10.(応用)ステートフルな VM のクラスタリング
- Windows Server Failover Clustering(WSFC)+Cloud Witness など、OS/DB レイヤの冗長で“単一ゾーン停止時の自動昇格”を設計可能。ネットワーク/レイテンシ要件に注意。(クォーラム監視をデプロイする)
- SQL Server Always On AG を VM 上でゾーン跨ぎに構成する選択肢も。(Azure VM 上の SQL Server の Always On 可用性グループ)
※本記事はリージョン冗長を扱わないが、Site Recovery のゾーン間 DRも選択肢として存在。RPO/RTO 要件に応じて評価を。(可用性ゾーン間の Azure VM 災害復旧を有効にする)
11.実装チェックリスト
- Standard Public IP をゾーン冗長で作成(Basic は不可/廃止)。
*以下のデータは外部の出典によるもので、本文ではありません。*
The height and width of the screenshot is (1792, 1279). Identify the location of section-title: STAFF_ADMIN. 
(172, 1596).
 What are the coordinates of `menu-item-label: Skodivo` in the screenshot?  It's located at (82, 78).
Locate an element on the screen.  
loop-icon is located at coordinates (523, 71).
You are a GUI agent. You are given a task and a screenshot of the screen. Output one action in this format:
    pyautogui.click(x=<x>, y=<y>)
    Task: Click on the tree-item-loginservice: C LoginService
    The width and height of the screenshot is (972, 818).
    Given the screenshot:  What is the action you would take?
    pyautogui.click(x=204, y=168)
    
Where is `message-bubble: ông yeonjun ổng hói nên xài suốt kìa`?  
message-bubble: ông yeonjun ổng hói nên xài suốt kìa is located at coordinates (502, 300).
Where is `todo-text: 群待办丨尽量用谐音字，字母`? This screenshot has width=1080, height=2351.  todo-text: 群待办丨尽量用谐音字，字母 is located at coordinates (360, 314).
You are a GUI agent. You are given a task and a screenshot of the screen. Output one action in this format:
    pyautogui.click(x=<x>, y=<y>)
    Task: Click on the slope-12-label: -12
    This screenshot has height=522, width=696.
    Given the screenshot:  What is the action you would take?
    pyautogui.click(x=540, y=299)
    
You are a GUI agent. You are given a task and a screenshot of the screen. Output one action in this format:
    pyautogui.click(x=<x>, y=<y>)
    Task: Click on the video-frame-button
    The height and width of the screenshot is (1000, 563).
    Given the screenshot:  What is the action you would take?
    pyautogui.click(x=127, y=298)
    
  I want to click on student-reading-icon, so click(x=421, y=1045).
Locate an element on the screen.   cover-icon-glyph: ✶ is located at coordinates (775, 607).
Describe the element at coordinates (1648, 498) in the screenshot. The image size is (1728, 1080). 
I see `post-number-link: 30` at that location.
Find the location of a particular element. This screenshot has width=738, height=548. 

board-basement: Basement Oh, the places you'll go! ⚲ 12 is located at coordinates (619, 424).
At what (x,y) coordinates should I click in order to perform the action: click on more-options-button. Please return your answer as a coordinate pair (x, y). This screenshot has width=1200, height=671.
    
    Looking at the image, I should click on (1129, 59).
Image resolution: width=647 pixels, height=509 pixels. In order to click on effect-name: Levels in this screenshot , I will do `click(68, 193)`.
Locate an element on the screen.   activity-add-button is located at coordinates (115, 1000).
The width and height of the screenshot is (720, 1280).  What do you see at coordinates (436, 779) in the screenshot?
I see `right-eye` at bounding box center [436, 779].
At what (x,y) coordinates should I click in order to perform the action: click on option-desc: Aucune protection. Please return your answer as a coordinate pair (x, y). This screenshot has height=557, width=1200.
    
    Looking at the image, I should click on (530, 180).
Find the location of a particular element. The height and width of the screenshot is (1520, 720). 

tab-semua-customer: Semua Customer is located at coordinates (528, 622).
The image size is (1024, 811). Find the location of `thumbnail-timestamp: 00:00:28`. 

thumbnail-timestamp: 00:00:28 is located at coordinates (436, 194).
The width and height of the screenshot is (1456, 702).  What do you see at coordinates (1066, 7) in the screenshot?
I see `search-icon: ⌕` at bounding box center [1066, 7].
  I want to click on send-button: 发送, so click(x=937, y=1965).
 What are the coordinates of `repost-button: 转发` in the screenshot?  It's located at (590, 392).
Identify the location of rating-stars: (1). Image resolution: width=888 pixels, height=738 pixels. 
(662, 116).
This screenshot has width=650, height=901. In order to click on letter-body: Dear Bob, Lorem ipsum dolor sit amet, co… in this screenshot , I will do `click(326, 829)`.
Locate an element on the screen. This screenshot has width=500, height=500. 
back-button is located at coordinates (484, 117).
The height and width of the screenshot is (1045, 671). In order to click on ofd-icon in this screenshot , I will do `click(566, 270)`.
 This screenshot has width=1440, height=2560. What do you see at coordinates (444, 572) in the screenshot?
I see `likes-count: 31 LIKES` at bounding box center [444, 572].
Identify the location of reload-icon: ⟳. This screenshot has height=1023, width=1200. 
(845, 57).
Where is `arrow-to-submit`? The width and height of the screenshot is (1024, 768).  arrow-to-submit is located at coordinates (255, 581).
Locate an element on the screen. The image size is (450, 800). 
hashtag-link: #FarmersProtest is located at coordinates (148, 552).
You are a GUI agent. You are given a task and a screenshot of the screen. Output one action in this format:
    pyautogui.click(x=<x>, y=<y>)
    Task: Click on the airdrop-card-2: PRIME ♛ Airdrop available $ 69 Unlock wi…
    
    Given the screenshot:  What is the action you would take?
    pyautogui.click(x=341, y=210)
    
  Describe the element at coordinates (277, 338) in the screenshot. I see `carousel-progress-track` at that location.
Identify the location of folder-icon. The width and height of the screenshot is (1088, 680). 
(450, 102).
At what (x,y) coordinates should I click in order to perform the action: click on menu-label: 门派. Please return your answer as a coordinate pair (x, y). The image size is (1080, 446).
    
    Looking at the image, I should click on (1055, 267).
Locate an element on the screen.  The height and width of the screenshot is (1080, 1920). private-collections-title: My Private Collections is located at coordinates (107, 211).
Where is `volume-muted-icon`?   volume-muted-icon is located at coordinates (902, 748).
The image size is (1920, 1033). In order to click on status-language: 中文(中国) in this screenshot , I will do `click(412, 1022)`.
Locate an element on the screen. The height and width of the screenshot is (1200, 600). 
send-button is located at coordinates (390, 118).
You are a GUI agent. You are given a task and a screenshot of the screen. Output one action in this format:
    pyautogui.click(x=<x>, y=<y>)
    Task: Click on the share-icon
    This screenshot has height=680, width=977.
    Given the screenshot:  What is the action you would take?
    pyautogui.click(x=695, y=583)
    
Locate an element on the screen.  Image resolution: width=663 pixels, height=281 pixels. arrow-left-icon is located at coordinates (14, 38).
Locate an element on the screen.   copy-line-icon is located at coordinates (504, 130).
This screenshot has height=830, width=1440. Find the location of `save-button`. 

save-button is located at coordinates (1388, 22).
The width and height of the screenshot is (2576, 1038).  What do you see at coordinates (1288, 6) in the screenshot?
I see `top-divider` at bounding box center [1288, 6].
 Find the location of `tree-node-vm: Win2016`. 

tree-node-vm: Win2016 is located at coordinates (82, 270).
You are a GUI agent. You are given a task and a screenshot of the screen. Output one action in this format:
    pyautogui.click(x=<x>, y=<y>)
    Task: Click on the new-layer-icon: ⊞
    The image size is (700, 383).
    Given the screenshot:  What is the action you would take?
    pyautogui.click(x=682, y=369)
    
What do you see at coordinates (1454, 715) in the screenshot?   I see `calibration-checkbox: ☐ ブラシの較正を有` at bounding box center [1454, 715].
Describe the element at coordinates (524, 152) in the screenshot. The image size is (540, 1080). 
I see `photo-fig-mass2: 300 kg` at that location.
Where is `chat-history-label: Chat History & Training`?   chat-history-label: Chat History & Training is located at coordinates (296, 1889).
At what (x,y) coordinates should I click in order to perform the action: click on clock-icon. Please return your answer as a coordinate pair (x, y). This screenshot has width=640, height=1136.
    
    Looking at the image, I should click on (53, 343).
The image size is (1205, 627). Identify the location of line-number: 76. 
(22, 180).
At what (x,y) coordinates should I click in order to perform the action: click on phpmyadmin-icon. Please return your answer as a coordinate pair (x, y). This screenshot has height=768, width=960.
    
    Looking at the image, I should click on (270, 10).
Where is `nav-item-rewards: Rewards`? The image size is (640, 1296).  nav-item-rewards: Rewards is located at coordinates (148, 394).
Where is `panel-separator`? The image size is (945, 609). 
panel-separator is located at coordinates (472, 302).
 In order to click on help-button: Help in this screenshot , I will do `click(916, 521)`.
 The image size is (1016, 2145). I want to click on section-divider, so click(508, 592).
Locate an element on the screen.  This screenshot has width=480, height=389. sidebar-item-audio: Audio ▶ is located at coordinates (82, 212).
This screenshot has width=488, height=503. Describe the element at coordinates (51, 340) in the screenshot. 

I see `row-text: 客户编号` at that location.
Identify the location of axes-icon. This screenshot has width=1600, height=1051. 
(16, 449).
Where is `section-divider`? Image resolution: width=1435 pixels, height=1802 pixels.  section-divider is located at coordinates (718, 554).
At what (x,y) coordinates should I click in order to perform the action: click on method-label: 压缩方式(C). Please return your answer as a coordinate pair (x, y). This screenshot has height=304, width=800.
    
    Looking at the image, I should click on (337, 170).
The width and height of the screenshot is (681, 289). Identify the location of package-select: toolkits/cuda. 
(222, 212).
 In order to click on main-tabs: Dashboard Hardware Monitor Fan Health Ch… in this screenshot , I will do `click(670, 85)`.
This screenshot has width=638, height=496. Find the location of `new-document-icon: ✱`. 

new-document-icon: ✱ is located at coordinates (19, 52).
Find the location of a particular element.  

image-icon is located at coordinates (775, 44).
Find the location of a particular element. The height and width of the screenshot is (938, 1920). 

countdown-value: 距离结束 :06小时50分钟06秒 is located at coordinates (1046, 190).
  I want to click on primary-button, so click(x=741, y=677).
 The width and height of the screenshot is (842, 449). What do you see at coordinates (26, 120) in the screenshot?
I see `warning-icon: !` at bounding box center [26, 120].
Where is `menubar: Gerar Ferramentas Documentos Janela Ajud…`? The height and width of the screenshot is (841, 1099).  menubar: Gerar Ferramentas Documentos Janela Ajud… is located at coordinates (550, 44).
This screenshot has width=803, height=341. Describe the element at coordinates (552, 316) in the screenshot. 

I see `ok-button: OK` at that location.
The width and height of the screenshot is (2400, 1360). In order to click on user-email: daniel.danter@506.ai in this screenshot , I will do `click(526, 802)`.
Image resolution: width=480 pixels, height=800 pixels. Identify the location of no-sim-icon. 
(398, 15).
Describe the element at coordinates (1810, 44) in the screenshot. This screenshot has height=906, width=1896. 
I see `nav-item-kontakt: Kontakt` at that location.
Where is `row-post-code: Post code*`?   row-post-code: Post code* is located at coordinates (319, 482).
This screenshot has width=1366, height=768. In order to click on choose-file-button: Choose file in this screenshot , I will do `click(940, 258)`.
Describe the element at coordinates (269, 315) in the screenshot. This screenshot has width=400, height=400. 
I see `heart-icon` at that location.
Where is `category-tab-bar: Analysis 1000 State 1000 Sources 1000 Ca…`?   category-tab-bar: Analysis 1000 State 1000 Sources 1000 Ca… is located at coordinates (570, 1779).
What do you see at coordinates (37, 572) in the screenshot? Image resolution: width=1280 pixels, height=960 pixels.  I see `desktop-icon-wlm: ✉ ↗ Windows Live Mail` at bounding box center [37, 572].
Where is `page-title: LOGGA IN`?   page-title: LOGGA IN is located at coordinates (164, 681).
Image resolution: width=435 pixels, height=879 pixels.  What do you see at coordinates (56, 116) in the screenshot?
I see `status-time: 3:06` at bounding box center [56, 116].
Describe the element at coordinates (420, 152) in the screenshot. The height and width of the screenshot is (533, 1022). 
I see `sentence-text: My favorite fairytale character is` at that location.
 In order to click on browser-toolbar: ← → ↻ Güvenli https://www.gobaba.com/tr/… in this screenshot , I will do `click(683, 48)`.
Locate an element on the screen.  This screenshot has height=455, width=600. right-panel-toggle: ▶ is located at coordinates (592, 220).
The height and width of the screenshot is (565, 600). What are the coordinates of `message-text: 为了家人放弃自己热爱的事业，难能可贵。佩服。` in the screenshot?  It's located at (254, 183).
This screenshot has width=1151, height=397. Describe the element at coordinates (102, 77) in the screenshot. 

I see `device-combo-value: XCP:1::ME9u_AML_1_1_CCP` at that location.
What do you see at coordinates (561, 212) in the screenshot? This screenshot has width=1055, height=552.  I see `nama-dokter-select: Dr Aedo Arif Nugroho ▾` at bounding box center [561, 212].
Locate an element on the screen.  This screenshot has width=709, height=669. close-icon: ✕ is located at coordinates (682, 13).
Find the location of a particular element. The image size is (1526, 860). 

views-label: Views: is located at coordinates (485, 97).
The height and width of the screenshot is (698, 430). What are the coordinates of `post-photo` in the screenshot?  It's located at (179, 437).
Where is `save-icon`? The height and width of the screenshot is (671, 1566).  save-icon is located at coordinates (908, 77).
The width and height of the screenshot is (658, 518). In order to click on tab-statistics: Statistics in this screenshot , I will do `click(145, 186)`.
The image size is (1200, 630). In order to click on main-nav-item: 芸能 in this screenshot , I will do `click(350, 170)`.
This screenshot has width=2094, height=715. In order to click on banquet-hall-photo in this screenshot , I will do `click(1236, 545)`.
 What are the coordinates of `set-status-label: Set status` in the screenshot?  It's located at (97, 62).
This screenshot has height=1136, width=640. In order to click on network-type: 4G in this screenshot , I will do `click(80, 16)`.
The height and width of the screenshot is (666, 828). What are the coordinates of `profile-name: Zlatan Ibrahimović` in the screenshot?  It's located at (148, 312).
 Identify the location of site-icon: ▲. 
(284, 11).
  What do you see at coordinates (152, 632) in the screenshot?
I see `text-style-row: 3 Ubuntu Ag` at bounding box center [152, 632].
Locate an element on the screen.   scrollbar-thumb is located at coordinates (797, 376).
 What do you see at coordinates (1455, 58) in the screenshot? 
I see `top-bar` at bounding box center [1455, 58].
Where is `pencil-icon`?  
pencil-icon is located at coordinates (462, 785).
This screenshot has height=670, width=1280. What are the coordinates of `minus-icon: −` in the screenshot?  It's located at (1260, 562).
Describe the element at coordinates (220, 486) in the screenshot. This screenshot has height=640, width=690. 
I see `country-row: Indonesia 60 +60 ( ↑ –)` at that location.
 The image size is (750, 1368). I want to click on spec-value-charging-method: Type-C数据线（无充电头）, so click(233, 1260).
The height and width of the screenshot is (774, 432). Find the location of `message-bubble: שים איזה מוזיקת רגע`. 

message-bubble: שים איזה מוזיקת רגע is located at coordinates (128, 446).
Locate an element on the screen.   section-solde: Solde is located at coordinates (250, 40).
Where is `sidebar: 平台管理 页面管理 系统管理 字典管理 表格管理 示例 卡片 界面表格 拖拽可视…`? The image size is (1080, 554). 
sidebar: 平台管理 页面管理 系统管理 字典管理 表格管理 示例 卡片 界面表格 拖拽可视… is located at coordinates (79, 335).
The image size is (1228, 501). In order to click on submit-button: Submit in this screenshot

- SLB/AppGW はゾーン冗長で。作成後ゾーン属性は変更不可。
- VM/VMSS はzonalで2 ゾーン以上へ分散。zoneBalance の要否を決める。
- NAT Gateway はゾーンスタックで配置(各ゾーンに NAT+同ゾーンの Public IP)。
- Managed Disk は可能なら ZRS(Premium v2/Ultra は非対応に注意)。
- [ ]
12.コスト/信頼性/運用のトレードオフ
選択 | コスト | 信頼性 | 運用 |
---|---|---|---|
SLB ゾーン冗長 | 低~中 | 高(単一 IP) | シンプル |
AppGW v2 ゾーン冗長 | 中 | 高(L7/WAF) | 機能豊富 |
VMSS Zone-spanning | 低~中 | 最高(99.99% SLA 到達) | 自動化/スケール容易 |
NAT “ゾーンスタック” | 中 | 高(局所化) | 設計一工夫 |
Disk ZRS | 中 | 高(同期 3 ゾーン) | 多少のレイテンシ増 |
13.結論(要点の“ひとことで”)
入口はゾーン冗長、計算はゾーナル分散(VMSS 推奨)、出口はゾーンスタック、データは ZRS を選べる所は選ぶ。
これが、同一リージョン内 AZ 冗長の最短解です。
14.なぜ?(5 Whys で深掘り)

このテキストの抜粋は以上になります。